Il male non è radicale

Ecco perché il male si manifesta nella banalità, non in un mostro capace di distruggere l’universo o nella mente di un folle, ma in gente normale. Il merito della Arendt sta nel fatto di aver capovolto il tradizionale senso comune di vedere il male come un’entità esterna, riportandolo invece dentro l’uomo. La Arendt descrive il male come un fungo, capace di diffondersi in poco tempo, ma non ha radici: solo il bene è radicale, esso infatti si radica nelle profondità dell’animo ed è ininterrotto, il male invece nasce dal totale annullamento del pensiero e della legge morale, si contrappone quindi alla ragione stessa, e può trovare rifugio nella mente di una qualsiasi persona, apparentemente normale.
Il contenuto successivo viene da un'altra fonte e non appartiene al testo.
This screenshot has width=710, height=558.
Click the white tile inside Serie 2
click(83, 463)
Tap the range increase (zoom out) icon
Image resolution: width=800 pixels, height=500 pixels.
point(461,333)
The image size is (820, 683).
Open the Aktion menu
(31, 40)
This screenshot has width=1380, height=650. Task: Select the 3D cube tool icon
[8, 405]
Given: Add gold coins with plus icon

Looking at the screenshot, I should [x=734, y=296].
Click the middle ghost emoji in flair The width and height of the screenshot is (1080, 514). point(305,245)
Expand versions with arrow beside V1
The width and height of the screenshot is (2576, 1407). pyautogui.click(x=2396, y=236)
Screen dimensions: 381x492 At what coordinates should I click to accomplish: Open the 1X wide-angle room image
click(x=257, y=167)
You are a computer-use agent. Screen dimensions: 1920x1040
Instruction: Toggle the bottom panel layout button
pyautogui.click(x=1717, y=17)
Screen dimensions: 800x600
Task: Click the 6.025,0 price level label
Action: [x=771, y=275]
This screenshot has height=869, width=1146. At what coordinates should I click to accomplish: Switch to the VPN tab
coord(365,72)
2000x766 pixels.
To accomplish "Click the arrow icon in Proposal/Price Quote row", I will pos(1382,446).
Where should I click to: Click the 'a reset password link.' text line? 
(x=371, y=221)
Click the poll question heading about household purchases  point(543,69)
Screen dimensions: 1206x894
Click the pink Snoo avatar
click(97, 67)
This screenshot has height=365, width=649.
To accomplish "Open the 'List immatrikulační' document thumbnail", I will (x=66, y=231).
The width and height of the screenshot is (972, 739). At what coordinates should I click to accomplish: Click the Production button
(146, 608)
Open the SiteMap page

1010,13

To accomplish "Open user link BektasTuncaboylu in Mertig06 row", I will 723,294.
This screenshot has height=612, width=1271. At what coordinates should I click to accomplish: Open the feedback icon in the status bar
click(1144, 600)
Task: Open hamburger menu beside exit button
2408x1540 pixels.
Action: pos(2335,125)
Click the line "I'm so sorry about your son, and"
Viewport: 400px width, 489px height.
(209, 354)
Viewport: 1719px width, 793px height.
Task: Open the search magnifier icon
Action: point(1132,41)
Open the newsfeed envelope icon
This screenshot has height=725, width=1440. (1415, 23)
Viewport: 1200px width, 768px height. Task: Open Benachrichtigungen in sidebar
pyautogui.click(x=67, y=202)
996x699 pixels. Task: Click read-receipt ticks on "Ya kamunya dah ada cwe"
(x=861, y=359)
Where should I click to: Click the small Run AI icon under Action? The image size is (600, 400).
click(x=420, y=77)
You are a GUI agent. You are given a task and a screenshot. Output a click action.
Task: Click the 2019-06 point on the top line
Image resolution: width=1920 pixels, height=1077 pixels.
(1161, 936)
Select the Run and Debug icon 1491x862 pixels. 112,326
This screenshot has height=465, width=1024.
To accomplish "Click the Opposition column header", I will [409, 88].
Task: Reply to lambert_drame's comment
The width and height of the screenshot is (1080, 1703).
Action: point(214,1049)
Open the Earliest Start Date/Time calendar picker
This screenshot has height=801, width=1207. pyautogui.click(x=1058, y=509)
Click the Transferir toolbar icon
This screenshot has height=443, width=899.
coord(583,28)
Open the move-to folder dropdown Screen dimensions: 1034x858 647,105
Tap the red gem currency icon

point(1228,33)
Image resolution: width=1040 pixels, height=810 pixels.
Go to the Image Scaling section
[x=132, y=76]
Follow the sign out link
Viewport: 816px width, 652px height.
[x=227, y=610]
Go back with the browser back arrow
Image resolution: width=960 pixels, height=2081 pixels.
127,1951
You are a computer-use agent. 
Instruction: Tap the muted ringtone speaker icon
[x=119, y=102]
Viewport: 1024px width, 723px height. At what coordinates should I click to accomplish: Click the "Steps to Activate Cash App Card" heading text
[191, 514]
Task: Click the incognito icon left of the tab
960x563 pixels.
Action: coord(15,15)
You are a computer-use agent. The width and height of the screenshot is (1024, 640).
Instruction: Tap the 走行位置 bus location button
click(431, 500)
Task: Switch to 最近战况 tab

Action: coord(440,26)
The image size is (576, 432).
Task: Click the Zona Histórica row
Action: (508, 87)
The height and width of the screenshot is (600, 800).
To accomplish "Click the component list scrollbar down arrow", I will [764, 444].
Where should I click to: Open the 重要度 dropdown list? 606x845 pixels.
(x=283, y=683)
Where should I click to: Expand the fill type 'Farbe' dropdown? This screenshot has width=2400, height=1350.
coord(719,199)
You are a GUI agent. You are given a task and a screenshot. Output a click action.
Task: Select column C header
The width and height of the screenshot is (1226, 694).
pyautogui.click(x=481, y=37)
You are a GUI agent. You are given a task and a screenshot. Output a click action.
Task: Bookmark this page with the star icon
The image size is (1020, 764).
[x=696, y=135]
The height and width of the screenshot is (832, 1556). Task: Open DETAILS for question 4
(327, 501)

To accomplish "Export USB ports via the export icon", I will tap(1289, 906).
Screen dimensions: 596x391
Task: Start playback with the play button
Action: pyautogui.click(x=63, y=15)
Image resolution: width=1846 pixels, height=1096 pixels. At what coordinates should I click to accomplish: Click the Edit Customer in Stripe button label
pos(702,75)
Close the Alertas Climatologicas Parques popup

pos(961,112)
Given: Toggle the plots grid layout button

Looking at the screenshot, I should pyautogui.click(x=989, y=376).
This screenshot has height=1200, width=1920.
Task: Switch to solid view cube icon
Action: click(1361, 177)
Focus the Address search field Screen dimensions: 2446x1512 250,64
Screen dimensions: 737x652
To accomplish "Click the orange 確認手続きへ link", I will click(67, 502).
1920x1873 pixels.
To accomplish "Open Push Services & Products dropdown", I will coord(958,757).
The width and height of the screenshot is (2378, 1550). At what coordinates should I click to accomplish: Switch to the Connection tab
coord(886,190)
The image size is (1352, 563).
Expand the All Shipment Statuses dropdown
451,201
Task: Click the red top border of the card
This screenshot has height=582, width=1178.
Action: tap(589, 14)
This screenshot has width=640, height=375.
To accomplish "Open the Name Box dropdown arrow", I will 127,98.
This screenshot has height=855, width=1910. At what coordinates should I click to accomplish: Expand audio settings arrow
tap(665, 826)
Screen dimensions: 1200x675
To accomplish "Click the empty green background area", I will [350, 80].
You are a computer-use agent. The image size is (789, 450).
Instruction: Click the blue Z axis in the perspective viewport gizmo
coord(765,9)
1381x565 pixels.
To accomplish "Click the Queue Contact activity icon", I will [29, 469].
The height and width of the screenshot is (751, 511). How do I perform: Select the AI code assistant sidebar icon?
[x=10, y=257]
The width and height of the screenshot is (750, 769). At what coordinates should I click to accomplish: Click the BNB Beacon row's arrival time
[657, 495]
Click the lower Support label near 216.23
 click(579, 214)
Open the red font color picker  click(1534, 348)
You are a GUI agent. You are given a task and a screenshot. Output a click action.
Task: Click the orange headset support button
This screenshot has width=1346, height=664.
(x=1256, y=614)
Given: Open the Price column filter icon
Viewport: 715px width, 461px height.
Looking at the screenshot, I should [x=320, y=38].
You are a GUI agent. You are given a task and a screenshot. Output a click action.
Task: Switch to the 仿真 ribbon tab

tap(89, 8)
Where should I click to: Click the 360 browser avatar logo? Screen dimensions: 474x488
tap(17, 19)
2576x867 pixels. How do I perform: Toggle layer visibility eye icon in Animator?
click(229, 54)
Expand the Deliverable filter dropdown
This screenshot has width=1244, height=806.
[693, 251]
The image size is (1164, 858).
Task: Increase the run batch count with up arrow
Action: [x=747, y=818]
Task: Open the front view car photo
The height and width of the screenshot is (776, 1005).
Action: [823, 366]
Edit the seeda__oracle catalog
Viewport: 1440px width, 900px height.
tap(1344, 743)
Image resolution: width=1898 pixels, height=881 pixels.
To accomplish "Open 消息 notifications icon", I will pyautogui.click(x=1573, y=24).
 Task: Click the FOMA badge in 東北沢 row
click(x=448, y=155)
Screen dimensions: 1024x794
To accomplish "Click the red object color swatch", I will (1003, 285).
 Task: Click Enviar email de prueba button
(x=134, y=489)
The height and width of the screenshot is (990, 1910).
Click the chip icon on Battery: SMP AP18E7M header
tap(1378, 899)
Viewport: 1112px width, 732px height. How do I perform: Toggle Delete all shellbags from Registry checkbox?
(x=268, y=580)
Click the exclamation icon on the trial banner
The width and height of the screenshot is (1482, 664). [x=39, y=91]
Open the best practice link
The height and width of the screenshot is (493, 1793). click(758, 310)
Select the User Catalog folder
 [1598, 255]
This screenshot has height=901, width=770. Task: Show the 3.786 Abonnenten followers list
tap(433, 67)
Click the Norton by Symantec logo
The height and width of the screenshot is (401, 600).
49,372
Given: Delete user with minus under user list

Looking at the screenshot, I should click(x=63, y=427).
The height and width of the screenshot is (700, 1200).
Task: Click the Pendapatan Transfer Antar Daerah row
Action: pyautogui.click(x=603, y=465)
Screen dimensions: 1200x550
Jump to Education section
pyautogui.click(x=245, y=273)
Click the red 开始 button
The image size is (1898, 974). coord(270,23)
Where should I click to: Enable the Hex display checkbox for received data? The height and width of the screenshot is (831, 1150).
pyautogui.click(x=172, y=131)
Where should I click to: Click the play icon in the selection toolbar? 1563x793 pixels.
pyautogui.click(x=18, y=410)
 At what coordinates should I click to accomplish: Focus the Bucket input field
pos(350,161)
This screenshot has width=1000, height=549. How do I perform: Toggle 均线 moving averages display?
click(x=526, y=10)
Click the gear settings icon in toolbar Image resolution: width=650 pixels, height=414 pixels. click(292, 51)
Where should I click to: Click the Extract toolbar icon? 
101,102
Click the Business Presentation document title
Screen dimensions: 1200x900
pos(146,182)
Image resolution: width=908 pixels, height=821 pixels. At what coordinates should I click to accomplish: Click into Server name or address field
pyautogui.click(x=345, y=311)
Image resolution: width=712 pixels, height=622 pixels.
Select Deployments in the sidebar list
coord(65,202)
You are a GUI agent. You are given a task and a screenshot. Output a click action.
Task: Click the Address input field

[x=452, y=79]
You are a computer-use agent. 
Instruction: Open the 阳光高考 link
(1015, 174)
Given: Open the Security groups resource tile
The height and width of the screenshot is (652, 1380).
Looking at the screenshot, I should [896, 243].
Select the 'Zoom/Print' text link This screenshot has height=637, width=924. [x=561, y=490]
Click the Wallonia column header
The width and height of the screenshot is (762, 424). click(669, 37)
L’autrice quindi ci descrive un male ben peggiore rispetto a quello a cui siamo abituati a pensare: se il male fosse demoniaco, l’azione di un mostro come Thanos o frutto solamente della mente di un folle, sarebbe più riconoscibile e paradossalmente più facile da sconfiggere, invece questo può trovare forma nella mente di un semplice impiegato, di un cittadino, di un genitore o di uno studente, ed è molto più difficile da riconoscere, molto più difficile da combattere.

1 commento su “Il cinema rappresenta il Male come potenti mostri, ma la Arendt li descrive come uomini banali”

  1. Fantastica riflessione!! Mi piace un sacco il collegamento fatto tra l’immagine del cattivo per antonomasia in contrasto con la realtà. Voto 10!